Editorial: Read riot act to crossing guards

Schenectady crossing guards can't do their job from their car

Schenectady’s school crossing guards may not get much respect or, at $8.65 per hour, very much money. But theirs is not the most strenuous job around and, even though it involves being outside, the shift is never more than an hour long.

So what, all of a sudden, is the big problem? According to a story in yesterday’s Gazette, Schenectady guards either don’t want to show up for work when the weather is inclement — sometimes not even bothering to call in “sick” so substitutes can be found — or think it’s OK to sit in their warm, dry cars while the kids cross busy streets themselves. It’s not.

The Schenectady Police Department, which hires and supervises these guards and can fire them if necessary, needs to make clear to them from the start: If they don’t plan on doing their job, they shouldn’t bother taking it.

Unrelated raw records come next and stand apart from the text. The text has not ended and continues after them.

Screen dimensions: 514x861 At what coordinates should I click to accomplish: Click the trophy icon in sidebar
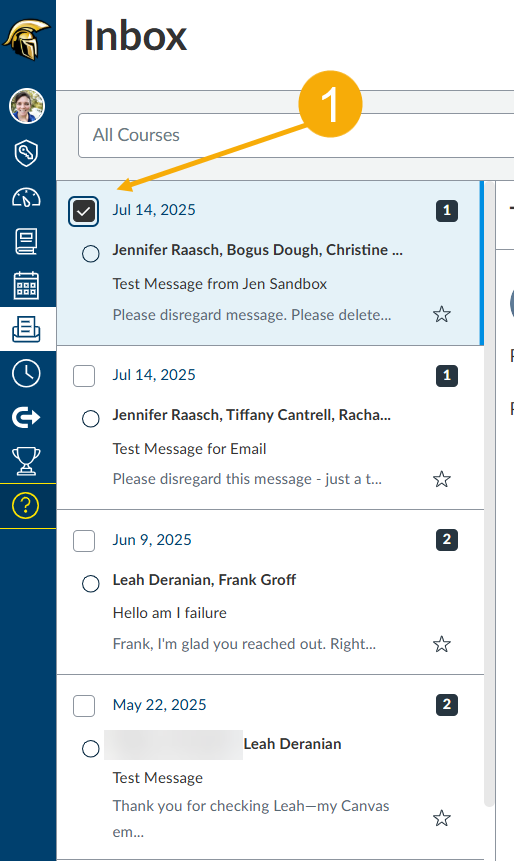click(26, 461)
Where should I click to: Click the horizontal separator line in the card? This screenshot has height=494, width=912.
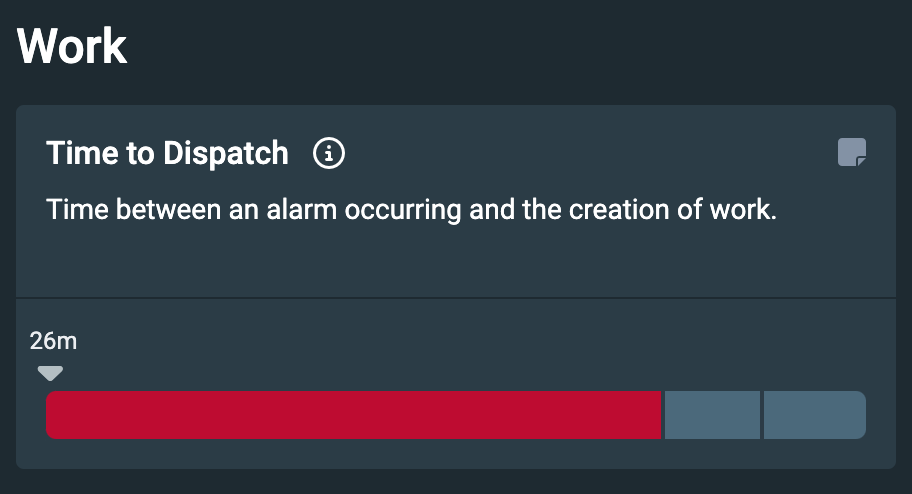click(x=456, y=298)

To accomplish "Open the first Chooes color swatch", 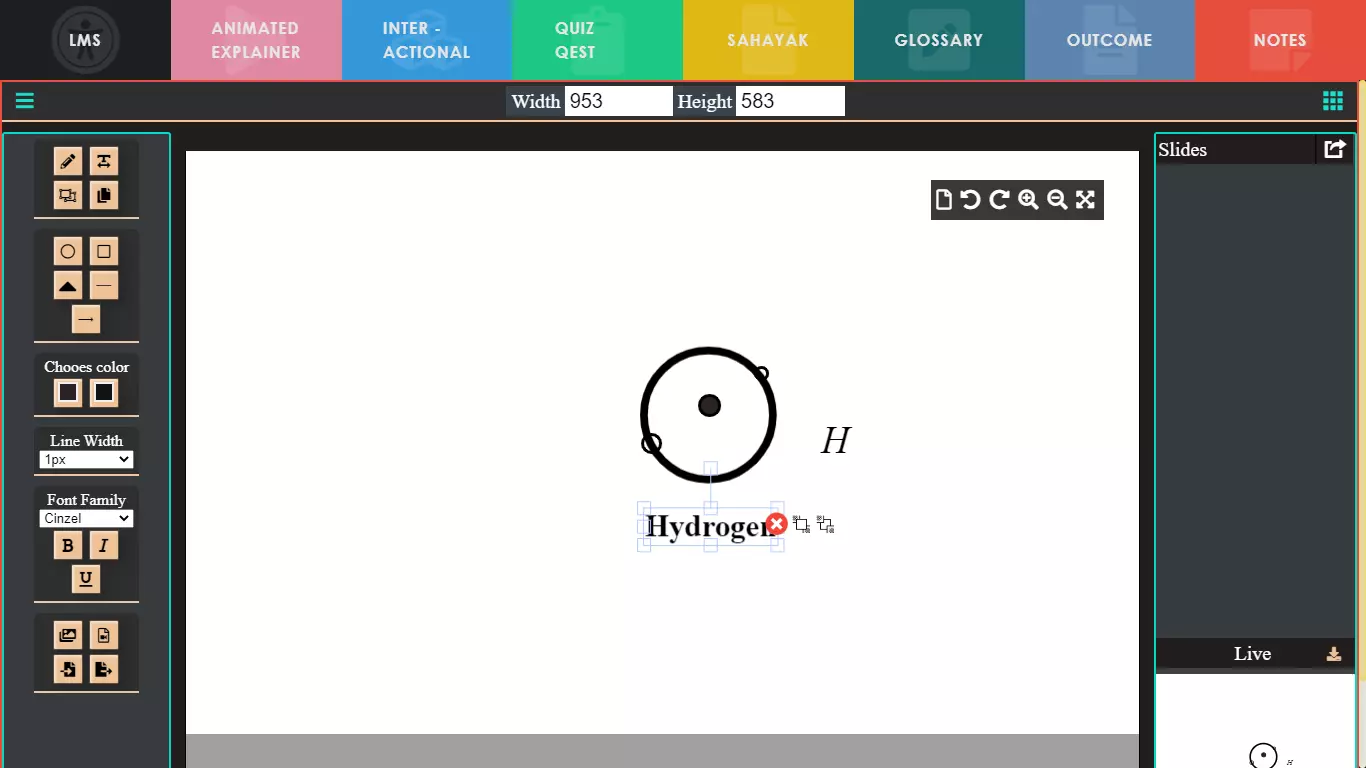I will 68,393.
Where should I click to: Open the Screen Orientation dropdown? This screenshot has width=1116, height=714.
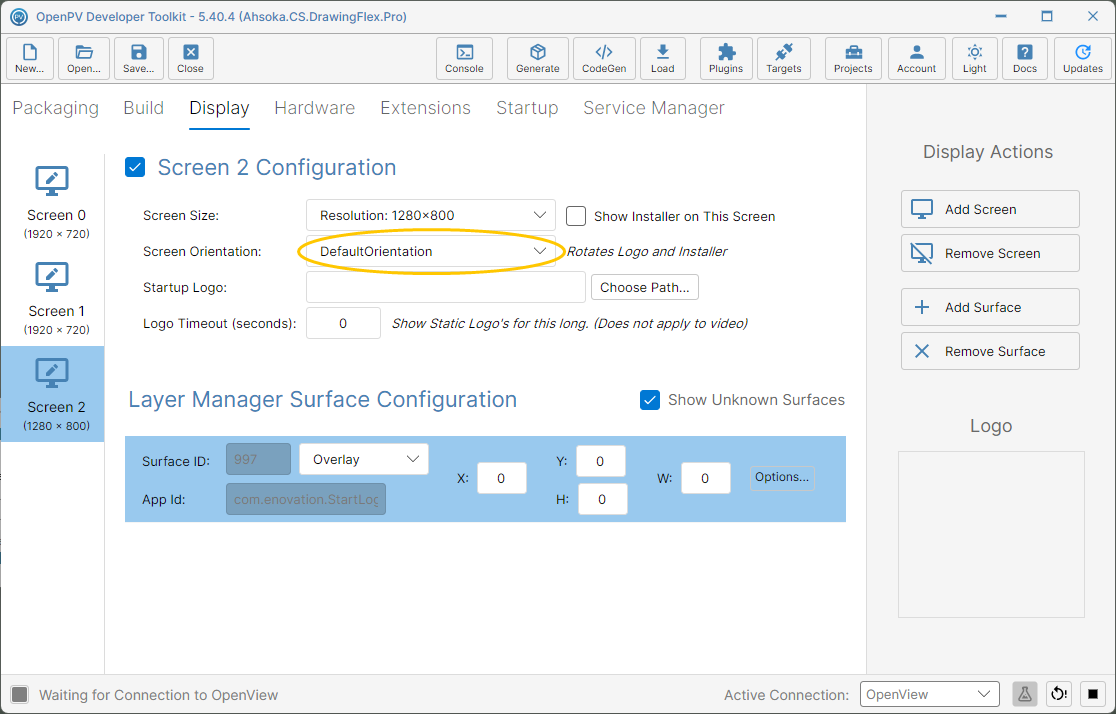click(x=431, y=251)
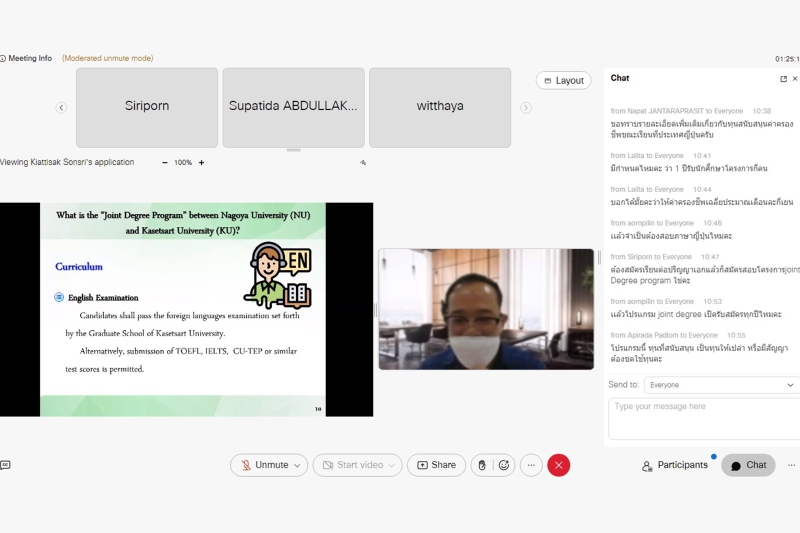Image resolution: width=800 pixels, height=533 pixels.
Task: Click the Share button
Action: tap(436, 465)
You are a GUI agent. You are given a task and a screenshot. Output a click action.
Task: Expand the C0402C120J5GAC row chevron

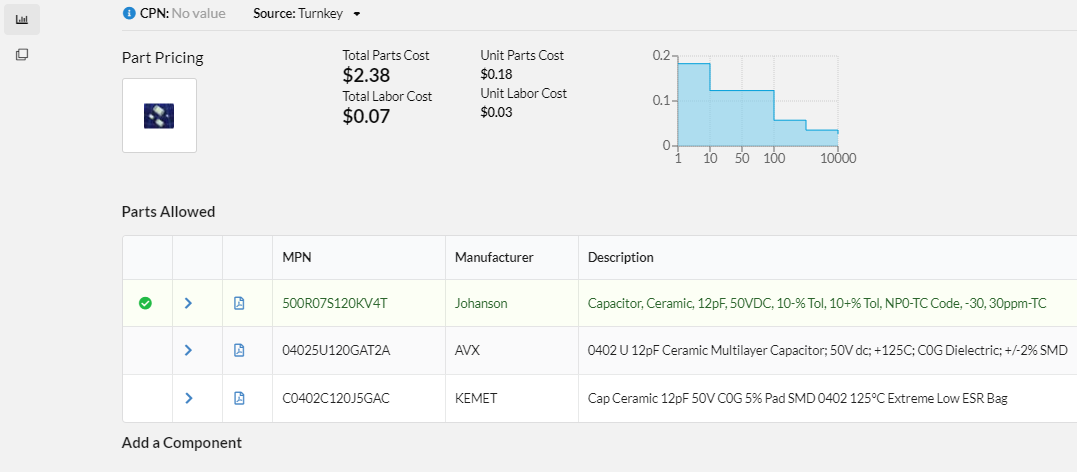(x=188, y=398)
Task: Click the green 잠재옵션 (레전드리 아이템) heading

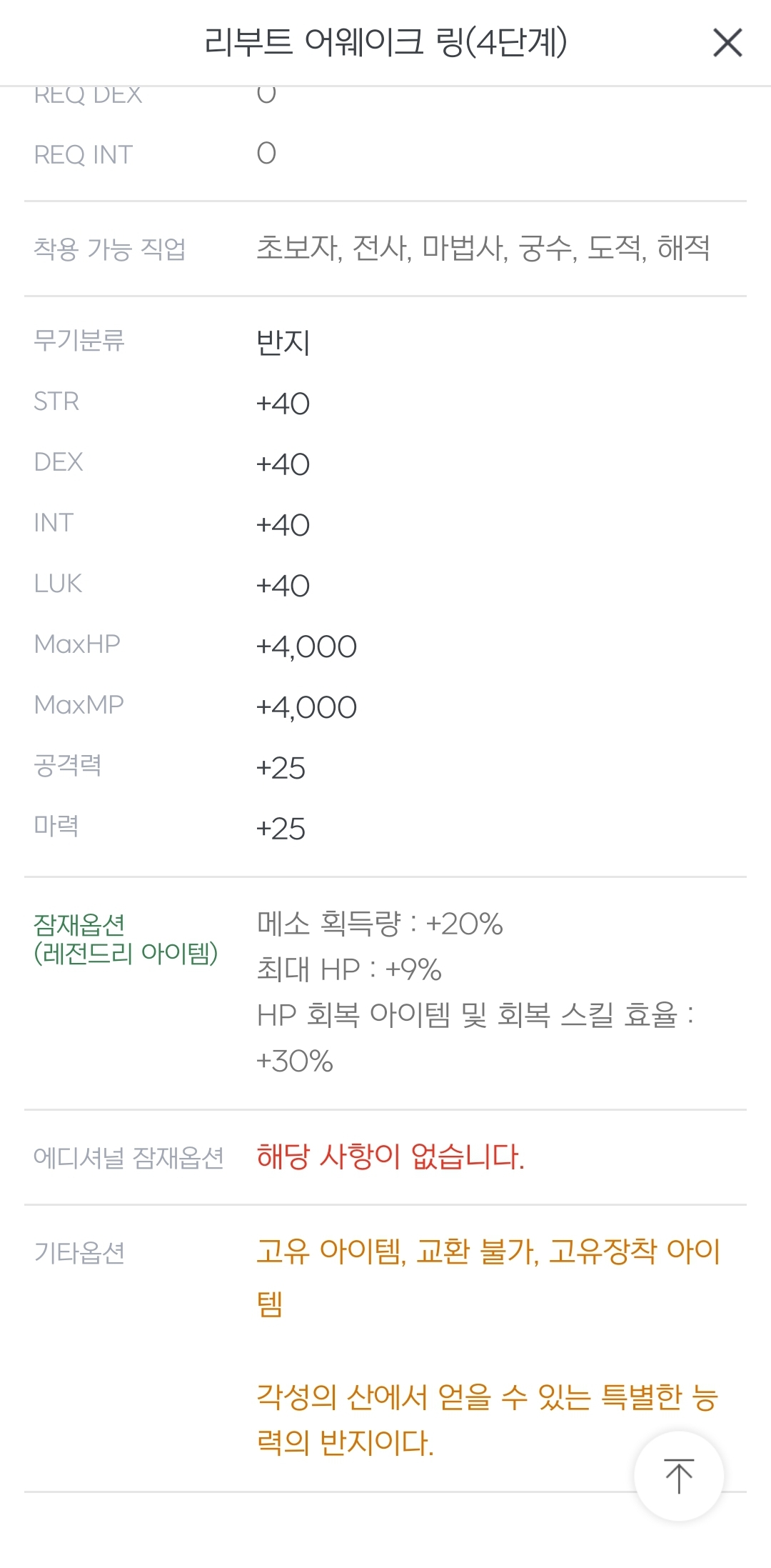Action: coord(125,939)
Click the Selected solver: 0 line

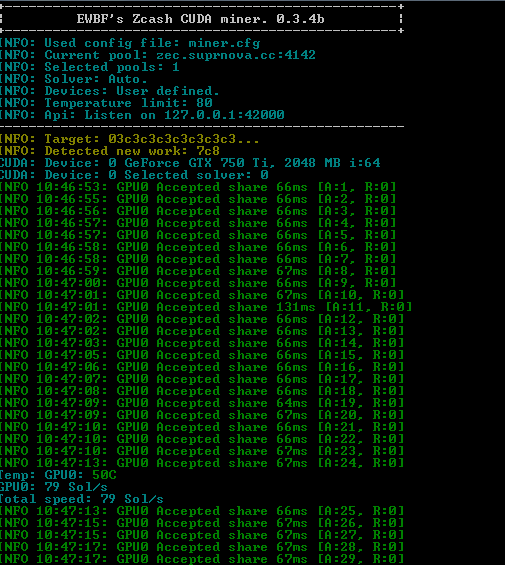coord(134,175)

That means getting to their post on time every day, staying outside for the duration of the shift — regardless of whether it’s 70 degrees or 7, sunny or snowing — and making sure their supervisor knows it if they can’t show up.

Some guards may not realize, but their visual presence is important as a deterrent for motorists who might otherwise be inclined to go barreling through a neighborhood even when schoolchildren are around.

The department must not only establish tough rules with regard to attendance, punctuality, etc., it must enforce them. Guards who can’t or won’t abide by those rules should be sent home, permanently.